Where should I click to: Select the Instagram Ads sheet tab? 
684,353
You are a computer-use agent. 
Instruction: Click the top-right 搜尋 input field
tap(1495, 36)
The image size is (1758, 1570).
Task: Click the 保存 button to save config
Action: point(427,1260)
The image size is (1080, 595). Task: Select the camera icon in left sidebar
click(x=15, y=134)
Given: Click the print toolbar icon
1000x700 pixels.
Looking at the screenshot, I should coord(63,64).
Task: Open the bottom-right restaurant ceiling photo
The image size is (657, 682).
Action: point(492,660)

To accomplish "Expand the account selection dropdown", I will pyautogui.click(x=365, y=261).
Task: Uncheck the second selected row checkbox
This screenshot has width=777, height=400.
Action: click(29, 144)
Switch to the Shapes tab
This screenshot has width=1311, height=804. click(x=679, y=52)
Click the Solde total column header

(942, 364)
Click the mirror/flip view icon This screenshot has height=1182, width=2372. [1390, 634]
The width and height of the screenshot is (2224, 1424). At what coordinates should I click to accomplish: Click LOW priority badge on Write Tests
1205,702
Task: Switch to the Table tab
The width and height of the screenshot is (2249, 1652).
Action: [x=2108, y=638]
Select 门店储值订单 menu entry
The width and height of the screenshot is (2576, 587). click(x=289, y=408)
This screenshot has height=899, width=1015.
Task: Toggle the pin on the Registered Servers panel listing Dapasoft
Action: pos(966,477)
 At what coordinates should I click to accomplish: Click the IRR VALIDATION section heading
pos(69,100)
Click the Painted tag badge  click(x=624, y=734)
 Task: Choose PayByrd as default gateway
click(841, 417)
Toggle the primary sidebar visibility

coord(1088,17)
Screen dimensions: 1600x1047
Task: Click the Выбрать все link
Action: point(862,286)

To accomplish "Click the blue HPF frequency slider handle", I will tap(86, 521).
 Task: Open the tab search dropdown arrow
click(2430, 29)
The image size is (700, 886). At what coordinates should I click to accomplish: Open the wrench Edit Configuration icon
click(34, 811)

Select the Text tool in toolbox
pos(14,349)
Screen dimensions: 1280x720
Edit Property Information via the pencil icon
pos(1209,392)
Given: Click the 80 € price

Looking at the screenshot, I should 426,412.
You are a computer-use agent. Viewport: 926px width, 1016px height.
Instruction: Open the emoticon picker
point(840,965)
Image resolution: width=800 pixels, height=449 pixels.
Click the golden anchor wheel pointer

### Exercise aim
Copy all of the entries above again, swapping every "Instruction" for "Command" and keeping everything else the same.

### The answer
Where should I click to: Select the Instagram Ads sheet tab? 
684,353
You are a computer-use agent. 
Command: Click the top-right 搜尋 input field
tap(1495, 36)
The image size is (1758, 1570).
Task: Click the 保存 button to save config
Action: point(427,1260)
The image size is (1080, 595). Task: Select the camera icon in left sidebar
click(x=15, y=134)
Given: Click the print toolbar icon
1000x700 pixels.
Looking at the screenshot, I should coord(63,64).
Task: Open the bottom-right restaurant ceiling photo
The image size is (657, 682).
Action: point(492,660)

To accomplish "Expand the account selection dropdown", I will pyautogui.click(x=365, y=261).
Task: Uncheck the second selected row checkbox
This screenshot has width=777, height=400.
Action: click(29, 144)
Switch to the Shapes tab
This screenshot has width=1311, height=804. click(x=679, y=52)
Click the Solde total column header

(942, 364)
Click the mirror/flip view icon This screenshot has height=1182, width=2372. [1390, 634]
The width and height of the screenshot is (2224, 1424). At what coordinates should I click to accomplish: Click LOW priority badge on Write Tests
1205,702
Task: Switch to the Table tab
The width and height of the screenshot is (2249, 1652).
Action: [x=2108, y=638]
Select 门店储值订单 menu entry
The width and height of the screenshot is (2576, 587). click(x=289, y=408)
This screenshot has height=899, width=1015.
Task: Toggle the pin on the Registered Servers panel listing Dapasoft
Action: pos(966,477)
 At what coordinates should I click to accomplish: Click the IRR VALIDATION section heading
pos(69,100)
Click the Painted tag badge  click(x=624, y=734)
 Task: Choose PayByrd as default gateway
click(841, 417)
Toggle the primary sidebar visibility

coord(1088,17)
Screen dimensions: 1600x1047
Task: Click the Выбрать все link
Action: point(862,286)

To accomplish "Click the blue HPF frequency slider handle", I will tap(86, 521).
 Task: Open the tab search dropdown arrow
click(2430, 29)
The image size is (700, 886). At what coordinates should I click to accomplish: Open the wrench Edit Configuration icon
click(34, 811)

Select the Text tool in toolbox
pos(14,349)
Screen dimensions: 1280x720
Edit Property Information via the pencil icon
pos(1209,392)
Given: Click the 80 € price

Looking at the screenshot, I should 426,412.
You are a computer-use agent. Viewport: 926px width, 1016px height.
Command: Open the emoticon picker
point(840,965)
Image resolution: width=800 pixels, height=449 pixels.
Click the golden anchor wheel pointer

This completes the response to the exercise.